== Data excerpts

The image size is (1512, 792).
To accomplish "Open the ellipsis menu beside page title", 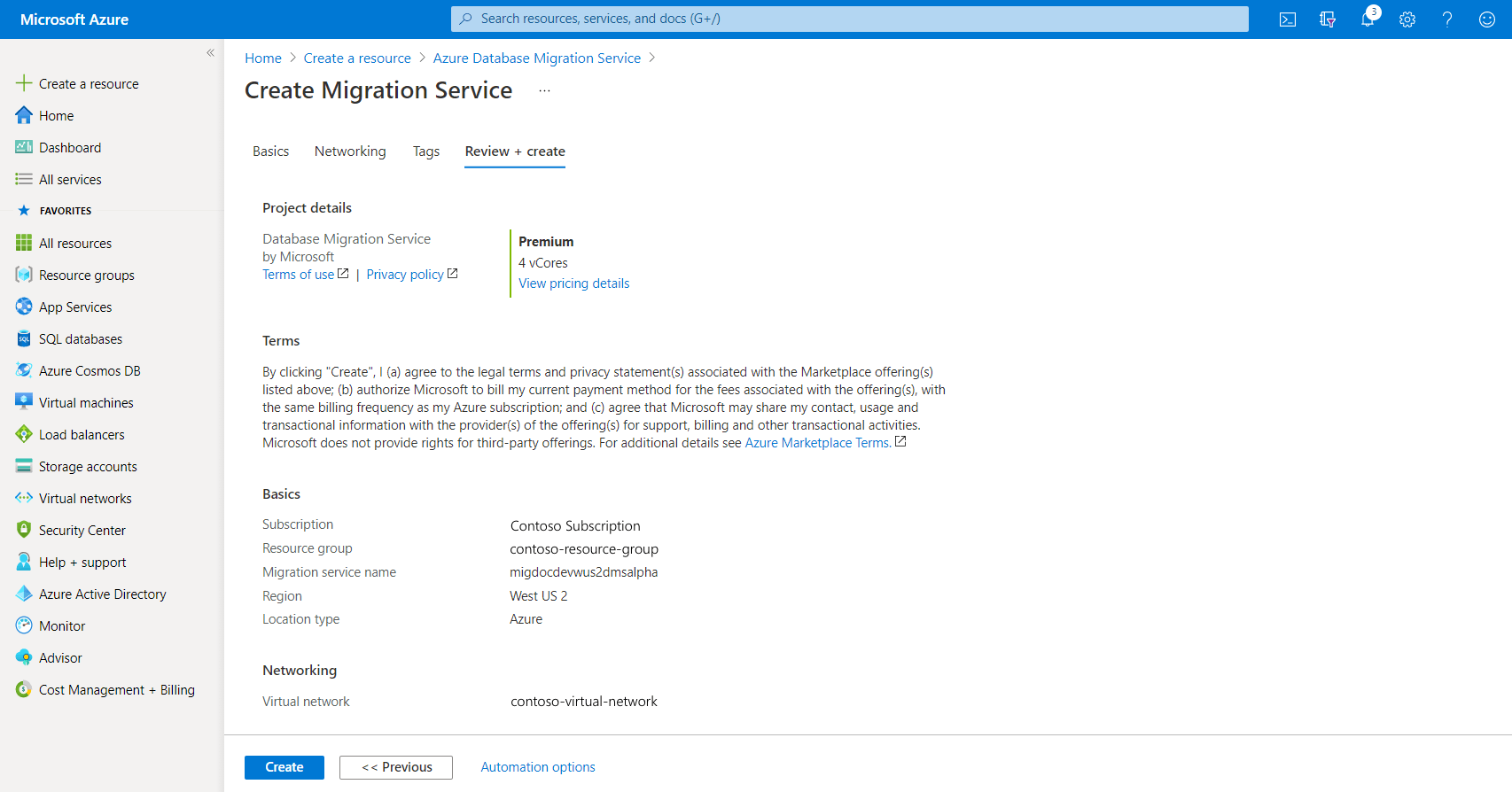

====
== Data excerpts

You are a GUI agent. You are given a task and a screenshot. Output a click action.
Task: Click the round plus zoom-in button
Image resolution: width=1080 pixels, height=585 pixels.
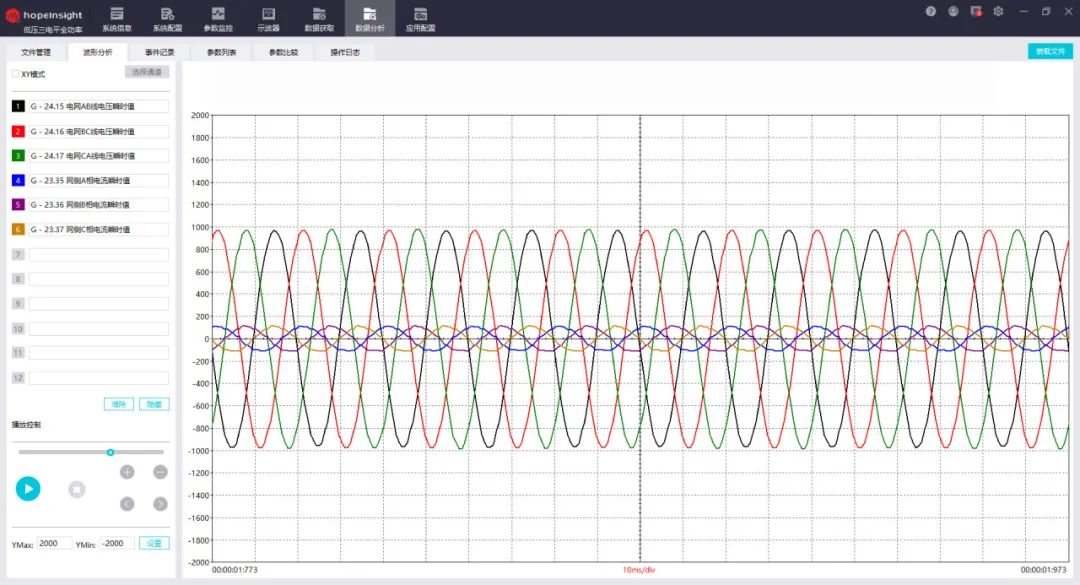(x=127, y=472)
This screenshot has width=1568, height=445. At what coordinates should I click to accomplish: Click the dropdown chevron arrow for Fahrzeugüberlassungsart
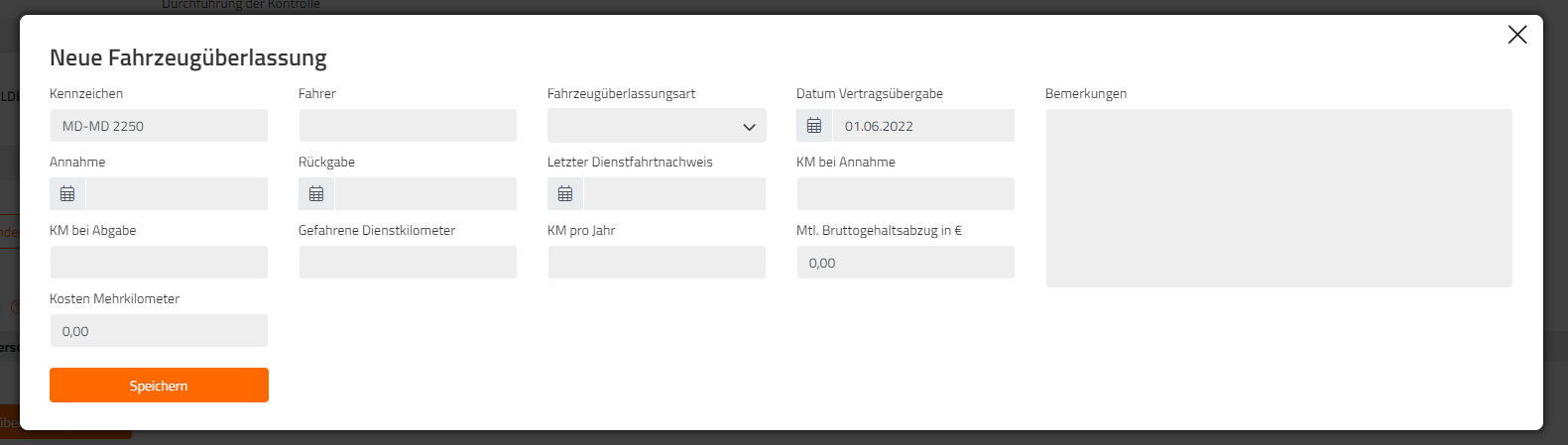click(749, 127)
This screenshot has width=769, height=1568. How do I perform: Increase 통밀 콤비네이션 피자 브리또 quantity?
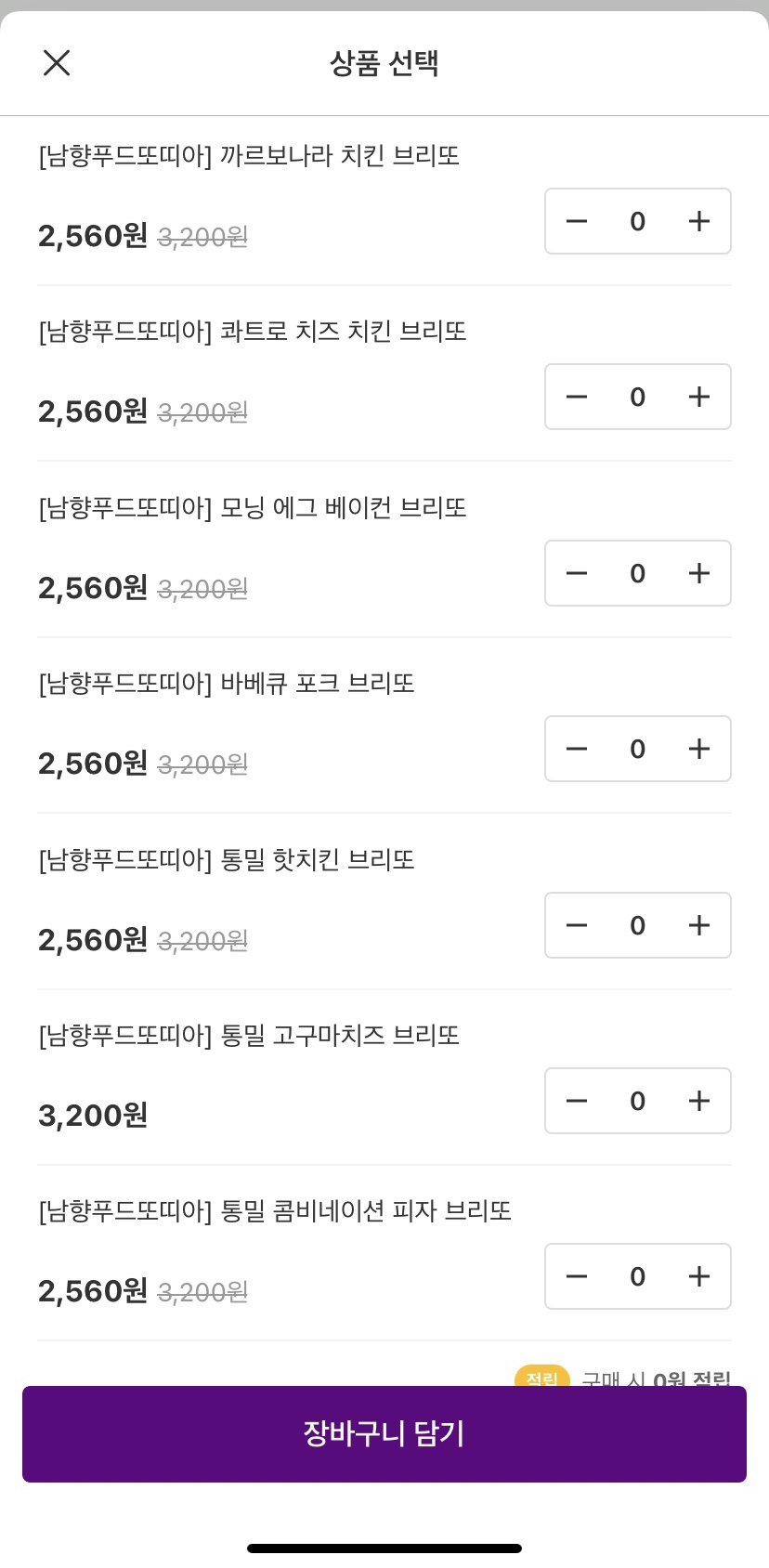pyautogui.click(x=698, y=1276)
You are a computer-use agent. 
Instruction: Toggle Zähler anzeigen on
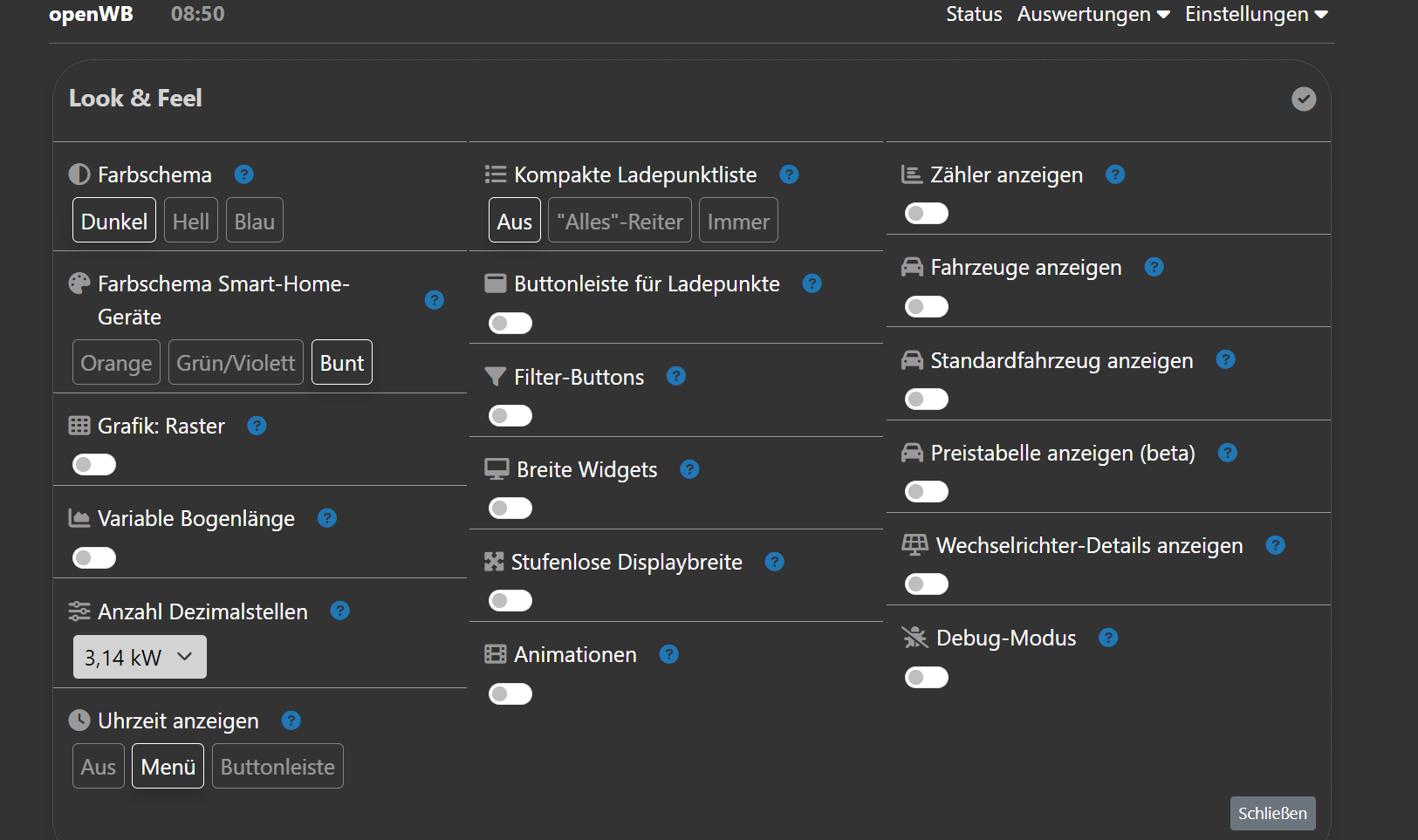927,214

====
== Data excerpts

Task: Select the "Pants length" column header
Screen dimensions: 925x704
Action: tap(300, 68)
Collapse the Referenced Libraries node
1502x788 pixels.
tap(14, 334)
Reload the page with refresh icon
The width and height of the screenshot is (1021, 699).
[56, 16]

====

Work request
Among the records above, find each line holding the string "agent" and pull it out.

Completed exercise
You are a GUI agent. You are given a task and a screenshot. Output a click action.
You are a computer-use agent. 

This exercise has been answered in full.